Exercise requirements:
**a.** In the biographical passage, which scholarship funded the subject's graduate study at Yale University?
**b.** Carry on the biographical passage about the philosophy lecturer, picking up right after its last sentence.
***** Reading passage *****
He entered University College Dublin in 1970 on the basis of a UCD entrance scholarship and completed his BA in 1973, graduating with a double first class honours degree in English and philosophy. He was the recipient of Wilmarth Lewis Scholarship to Yale University for graduate study. He graduated from Yale University with MA (1974), MPhil (1976) and PhD (1986) degrees in philosophy. He then returned to Ireland to take up a post at Queen's University of Belfast. He taught at Queen's Belfast from 1979 to 1982, and then moved to a permanent lectureship in St Patrick's College Maynooth, then a Recognised College of the National University of Ireland.
***** Dataset extract *****
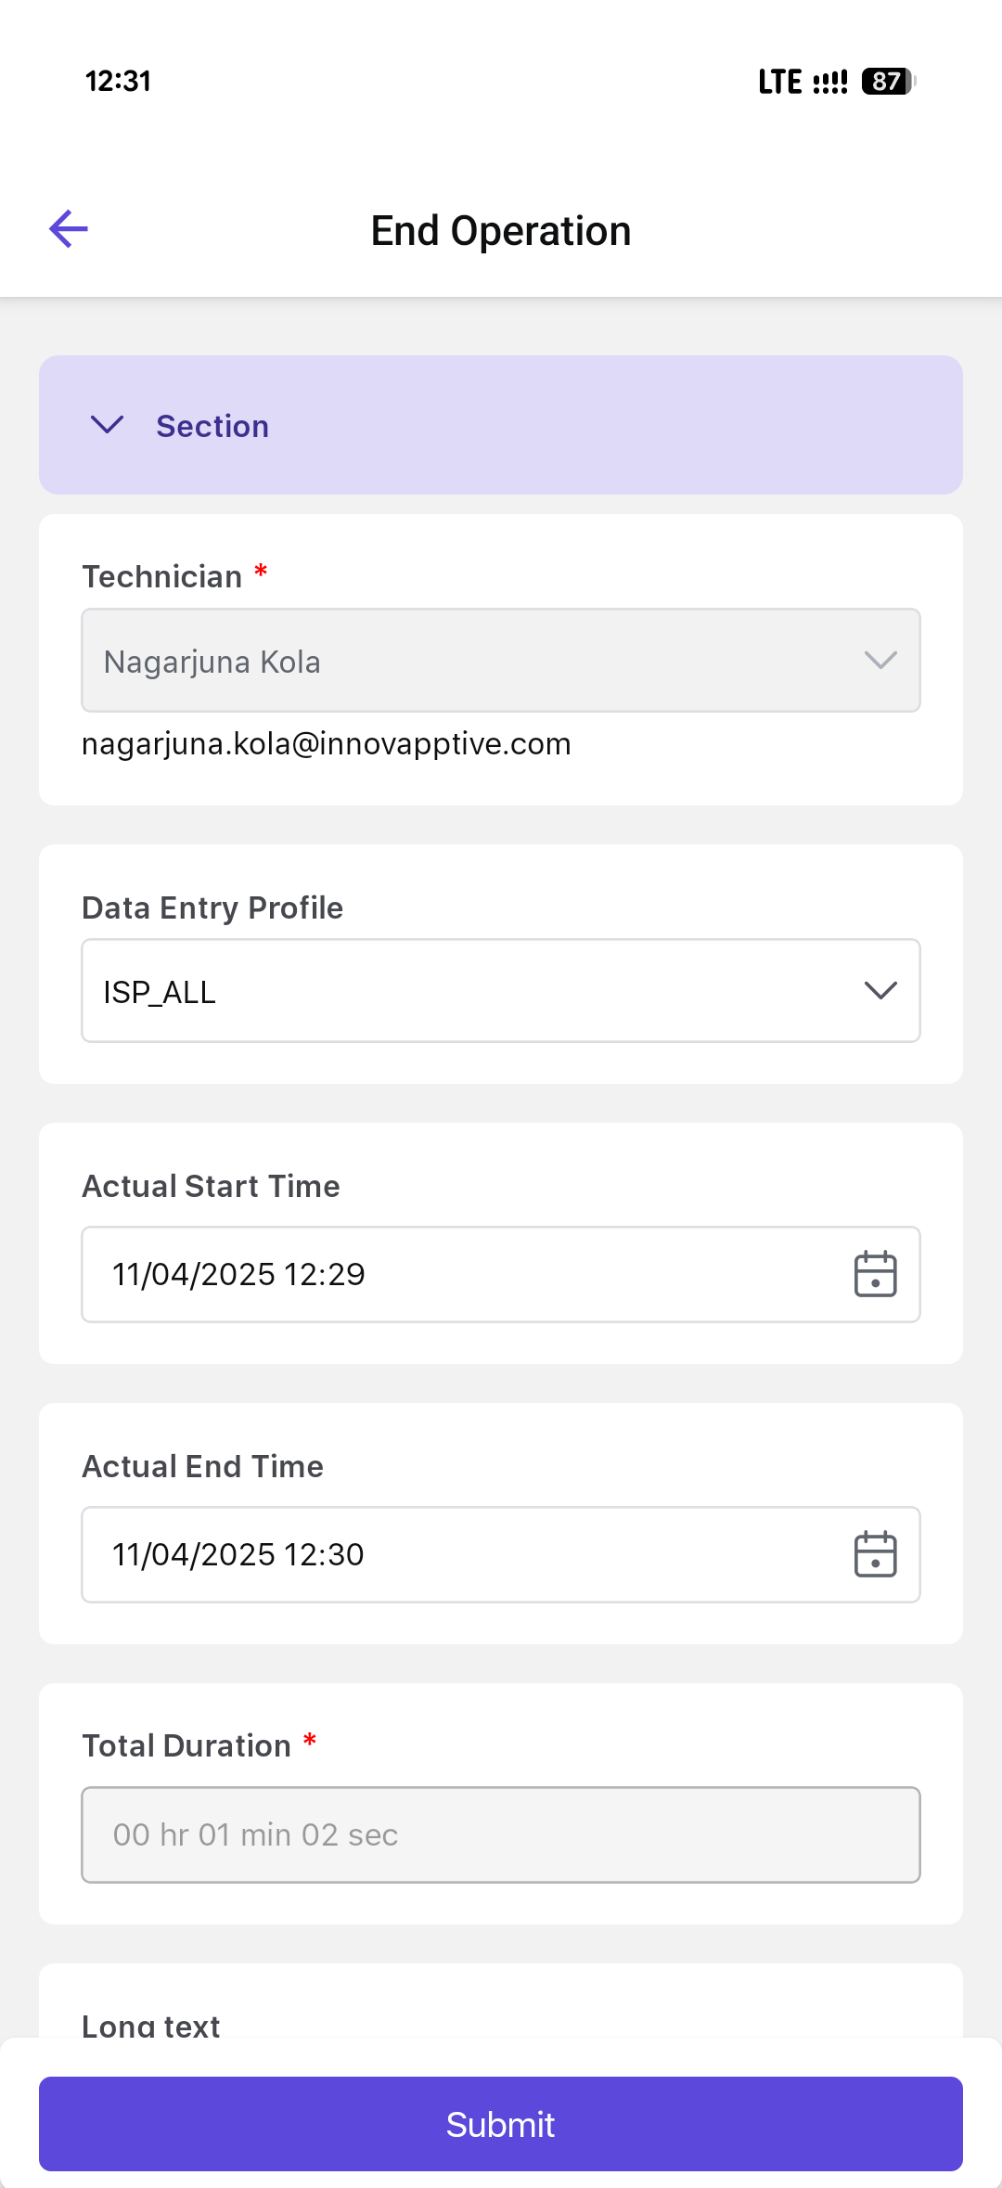Tap the Total Duration label
1002x2188 pixels.
pos(186,1745)
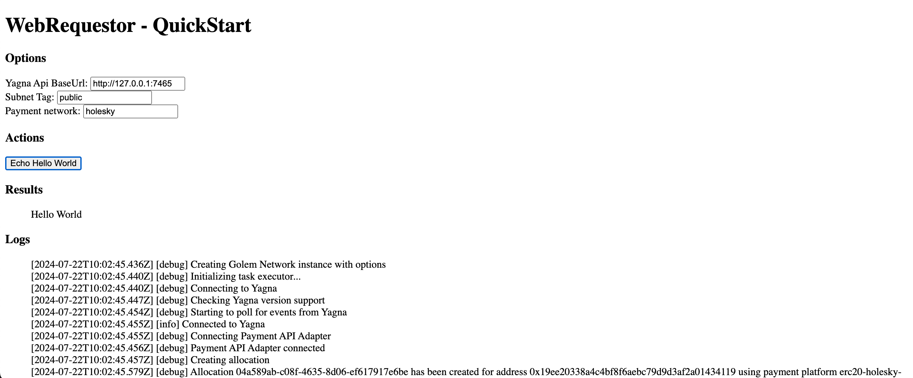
*****
Results for the exercise:
**a.** The Wilmarth Lewis Scholarship.

**b.**
In 1989, he was appointed to the chair of philosophy (metaphysics and logic) at University College Dublin. In 1992–1993, he was distinguished visiting professor at Connecticut College, and in fall 2003 and spring 2006 he was Lynette S. Autry Professor of Humanities at Rice University. In 2007 he was visiting professor at Northwestern University, Evanston, Illinois. He is a visiting professor in other institutions around the world, including Sorbonne, University at Albany, SUNY, Catholic University of Leuven, Trinity College Dublin, and Ludwig Maximilian University of Munich.

He has been an elected member of the Royal Irish Academy since March 2003, and has been involved in the Internationale des Sociétés de Philosophie, the highest non-governmental world organisation for philosophy, since the 1980s.

He is the Founding Editor of International Journal of Philosophical Studies, founded in 1993 and published by Routledge, and co-editor of Contributions To Phenomenology book series, published by Springer.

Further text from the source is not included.